Du Commerce de la boucherie et de la charcuterie de Paris, par L. C. Bizette. Paris. 1847.

Rapport général sur les travaux du conseil de salubrité de Nantes, de 1817 à 1825, p. 16, et pendant l’année 1829 (Annales d’hygiène et de médecine légale, t. V, p. 471 et 472). Sur les abattoirs généraux de la ville de Paris et sur les viandes qui en proviennent. Extrait d’un rapport fait au conseil de salubrité de Paris le 21 janvier 1848, par MM. Huzard et Eméry (Annales d’hygiène, t. XXXIX, p. 380.

Ordonnances portant création de deux abattoirs pour les porcs (Annales d’hygiène, t. XLIII, p. 210).

Collection officielle des ordonnances de police depuis 1800 jusqu’à 1844, imprimé par ordre de M. Gabriel Delessert.

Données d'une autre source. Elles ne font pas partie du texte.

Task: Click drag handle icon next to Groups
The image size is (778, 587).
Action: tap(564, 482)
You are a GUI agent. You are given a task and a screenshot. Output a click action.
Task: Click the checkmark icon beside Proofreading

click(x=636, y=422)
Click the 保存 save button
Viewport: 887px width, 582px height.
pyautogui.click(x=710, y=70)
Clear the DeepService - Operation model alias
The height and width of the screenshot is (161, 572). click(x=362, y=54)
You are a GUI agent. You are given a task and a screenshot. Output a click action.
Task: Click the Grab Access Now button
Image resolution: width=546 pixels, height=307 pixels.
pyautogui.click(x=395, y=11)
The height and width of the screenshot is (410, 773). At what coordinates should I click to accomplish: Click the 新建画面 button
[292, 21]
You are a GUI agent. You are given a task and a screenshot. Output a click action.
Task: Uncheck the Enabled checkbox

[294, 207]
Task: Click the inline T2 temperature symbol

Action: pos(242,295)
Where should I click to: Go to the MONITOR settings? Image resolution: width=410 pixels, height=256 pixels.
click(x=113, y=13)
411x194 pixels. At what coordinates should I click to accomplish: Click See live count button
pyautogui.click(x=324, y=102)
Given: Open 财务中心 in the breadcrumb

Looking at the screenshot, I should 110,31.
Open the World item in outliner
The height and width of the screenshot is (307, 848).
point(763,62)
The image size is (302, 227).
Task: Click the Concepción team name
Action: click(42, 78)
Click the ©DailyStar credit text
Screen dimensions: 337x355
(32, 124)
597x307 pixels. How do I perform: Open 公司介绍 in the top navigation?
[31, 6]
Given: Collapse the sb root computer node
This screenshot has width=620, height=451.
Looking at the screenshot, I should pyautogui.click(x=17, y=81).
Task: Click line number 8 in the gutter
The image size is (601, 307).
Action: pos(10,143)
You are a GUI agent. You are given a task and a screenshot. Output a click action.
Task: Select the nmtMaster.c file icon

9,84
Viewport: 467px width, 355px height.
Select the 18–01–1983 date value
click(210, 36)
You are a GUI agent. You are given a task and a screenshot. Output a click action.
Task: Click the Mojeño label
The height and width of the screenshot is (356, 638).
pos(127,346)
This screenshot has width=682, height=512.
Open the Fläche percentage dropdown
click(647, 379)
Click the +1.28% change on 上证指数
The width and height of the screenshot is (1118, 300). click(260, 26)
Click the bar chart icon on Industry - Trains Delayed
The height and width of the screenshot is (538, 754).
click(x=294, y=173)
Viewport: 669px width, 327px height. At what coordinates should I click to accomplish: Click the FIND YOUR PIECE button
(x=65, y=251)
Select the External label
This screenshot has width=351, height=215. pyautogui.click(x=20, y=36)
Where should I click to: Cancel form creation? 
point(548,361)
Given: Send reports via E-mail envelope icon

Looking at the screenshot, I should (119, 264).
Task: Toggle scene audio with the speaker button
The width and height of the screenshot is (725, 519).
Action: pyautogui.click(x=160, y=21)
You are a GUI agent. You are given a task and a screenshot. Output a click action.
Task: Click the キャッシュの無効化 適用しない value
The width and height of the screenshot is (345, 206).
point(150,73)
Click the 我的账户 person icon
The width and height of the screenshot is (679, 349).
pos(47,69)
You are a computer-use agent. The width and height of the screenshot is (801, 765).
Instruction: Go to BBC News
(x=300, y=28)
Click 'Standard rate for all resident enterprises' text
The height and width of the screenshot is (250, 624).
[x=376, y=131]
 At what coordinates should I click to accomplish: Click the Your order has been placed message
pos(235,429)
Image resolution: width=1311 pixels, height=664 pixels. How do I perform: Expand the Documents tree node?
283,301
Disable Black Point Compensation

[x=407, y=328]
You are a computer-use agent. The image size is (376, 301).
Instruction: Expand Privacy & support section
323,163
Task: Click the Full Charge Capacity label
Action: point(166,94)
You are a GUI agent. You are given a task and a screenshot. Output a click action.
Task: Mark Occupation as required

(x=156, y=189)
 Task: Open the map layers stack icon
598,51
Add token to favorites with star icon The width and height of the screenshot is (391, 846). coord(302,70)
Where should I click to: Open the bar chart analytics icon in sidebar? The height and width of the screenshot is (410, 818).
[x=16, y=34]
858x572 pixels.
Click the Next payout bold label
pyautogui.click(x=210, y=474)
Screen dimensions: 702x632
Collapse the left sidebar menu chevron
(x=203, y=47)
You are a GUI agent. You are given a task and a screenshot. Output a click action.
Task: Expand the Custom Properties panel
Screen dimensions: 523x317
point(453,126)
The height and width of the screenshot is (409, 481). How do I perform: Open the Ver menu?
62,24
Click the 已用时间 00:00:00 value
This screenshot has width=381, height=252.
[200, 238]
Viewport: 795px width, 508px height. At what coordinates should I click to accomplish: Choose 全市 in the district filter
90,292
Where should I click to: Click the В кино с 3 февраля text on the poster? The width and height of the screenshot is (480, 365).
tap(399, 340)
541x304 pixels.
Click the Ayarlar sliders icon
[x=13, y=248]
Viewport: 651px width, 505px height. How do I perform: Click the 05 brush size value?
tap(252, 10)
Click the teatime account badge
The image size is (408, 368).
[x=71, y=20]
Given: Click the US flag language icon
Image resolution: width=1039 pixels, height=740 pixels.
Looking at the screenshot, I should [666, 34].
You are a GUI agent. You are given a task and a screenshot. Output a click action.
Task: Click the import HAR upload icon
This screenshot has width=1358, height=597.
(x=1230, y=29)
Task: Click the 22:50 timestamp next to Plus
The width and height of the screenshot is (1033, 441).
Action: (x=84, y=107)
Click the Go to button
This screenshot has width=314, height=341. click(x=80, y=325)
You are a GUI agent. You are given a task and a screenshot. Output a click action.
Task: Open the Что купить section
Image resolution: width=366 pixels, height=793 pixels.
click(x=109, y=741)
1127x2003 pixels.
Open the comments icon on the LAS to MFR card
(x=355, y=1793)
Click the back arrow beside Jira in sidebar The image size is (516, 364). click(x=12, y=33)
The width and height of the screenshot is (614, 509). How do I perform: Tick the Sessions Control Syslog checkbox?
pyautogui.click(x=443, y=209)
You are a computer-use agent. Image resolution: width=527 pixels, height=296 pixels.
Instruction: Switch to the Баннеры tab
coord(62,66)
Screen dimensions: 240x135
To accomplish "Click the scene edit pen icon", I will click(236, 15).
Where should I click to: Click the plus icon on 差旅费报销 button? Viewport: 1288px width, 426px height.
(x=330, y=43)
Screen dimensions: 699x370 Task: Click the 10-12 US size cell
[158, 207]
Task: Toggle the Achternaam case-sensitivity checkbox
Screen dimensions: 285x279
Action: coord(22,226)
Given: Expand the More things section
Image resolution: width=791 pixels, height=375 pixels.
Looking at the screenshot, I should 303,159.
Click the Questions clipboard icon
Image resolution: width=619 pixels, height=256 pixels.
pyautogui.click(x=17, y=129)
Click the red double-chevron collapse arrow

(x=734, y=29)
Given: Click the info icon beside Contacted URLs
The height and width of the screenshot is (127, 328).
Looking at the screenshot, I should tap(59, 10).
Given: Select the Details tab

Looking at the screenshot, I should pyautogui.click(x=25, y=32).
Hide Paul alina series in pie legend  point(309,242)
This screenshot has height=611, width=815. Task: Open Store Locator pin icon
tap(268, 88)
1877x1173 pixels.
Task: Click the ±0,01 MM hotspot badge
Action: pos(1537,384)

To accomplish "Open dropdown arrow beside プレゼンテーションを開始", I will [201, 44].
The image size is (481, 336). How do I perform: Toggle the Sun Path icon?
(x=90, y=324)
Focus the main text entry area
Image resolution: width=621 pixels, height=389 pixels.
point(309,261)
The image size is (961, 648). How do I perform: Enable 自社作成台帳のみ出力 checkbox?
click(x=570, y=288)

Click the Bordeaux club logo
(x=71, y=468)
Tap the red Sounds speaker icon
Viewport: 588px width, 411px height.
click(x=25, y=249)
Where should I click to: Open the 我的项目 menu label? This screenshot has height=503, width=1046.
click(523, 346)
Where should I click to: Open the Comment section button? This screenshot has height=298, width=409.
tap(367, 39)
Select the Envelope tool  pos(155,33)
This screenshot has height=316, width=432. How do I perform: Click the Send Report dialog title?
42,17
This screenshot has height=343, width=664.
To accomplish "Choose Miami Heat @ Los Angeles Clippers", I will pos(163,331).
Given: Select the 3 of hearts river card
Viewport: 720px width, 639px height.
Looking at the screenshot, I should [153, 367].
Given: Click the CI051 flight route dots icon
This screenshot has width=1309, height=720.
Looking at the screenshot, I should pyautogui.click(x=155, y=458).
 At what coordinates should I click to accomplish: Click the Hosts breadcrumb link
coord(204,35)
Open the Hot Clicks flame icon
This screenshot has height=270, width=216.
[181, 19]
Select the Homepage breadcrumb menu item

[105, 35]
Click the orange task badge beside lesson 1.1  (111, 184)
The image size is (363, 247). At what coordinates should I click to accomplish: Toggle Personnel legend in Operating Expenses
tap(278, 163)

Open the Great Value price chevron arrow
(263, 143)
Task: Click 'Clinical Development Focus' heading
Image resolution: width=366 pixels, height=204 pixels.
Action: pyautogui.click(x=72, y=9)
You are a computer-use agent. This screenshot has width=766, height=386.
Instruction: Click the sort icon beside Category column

Paris, 1844 ; t. I, p. 172, et II, p. 19, 119, 125, 289, 328, 345.

Documents fournis par M. le préfet de police au conseil municipal de Paris et à la commission d’enquête de l’Assemblée nationale sur le commerce de la viande. Paris, juin 1851.

Enquête sur la boucherie, et Rapport de M. Lanjuinais. Paris, 1851.

La création de l’abattoir de la Villette a également donné lieu à la publication de quelques écrits ou documents.

administration comparée.

La législation anglaise distingue deux sortes d’abattoirs, dans les uns on abat des animaux de boucherie, dans les autres on tue des chevaux et autres animaux non destinés à la consommation.

Cette dernière sorte d’établissements a besoin d’une autorisation qui est accordée dans les quarter sessions des juges de paix. L’autorisation (licence) doit être renouvelée tous les ans. Les locaux sont soumis à l’inspection, il est interdit d’y abattre des animaux destinés à la consommation humaine (26 G. lit, c. 71. — 7 et 8 Vict., c. 87. — 12 et 13 Vict., c. 92). Les abattoirs où l’on tue et dépèce les animaux de boucherie doivent être autorisés par le bureau sanitaire de la localité. C’est une attribution municipale (35 et 36 Vict., c. 70). Ces abattoirs sont également soumis à l’inspection.

Une loi spéciale, 37 et 38 Vict., c. 67 (7 août 1874), règle ce qui est relatif aux abattoirs de Londres. Les juges de paix ne peuvent accorder la licence qu’avec l’assentiment de l’autorité locale, à Londres le Board of Works. Les inspecteurs du service sanitaire examinent les animaux pour constater qu’ils ne sont pas malades. Diverses dispositions sont relatives aux tripiers et autres industries qui tirent leur matière première des abattoirs.

En Prusse, la matière est réglée par la loi du 18 mars 1868. Dans les communes où il existe un abattoir public, la municipalité peut décider qu’il sera interdit de procéder à l’abatage ailleurs que dans ledit établissement, en stipulant au besoin des exceptions en faveur de certains abattoirs ou de certains cas particuliers. La loi édicte une pénalité contre ceux qui transgresseraient le règlement municipal.

La loi italienne du 20 mars 1865 charge l’administration municipale de tout ce qui est relatif à l’hygiène locale, seulement les mesures prises doivent être approuvées par la « députation provinciale ». (art. 138). M. B.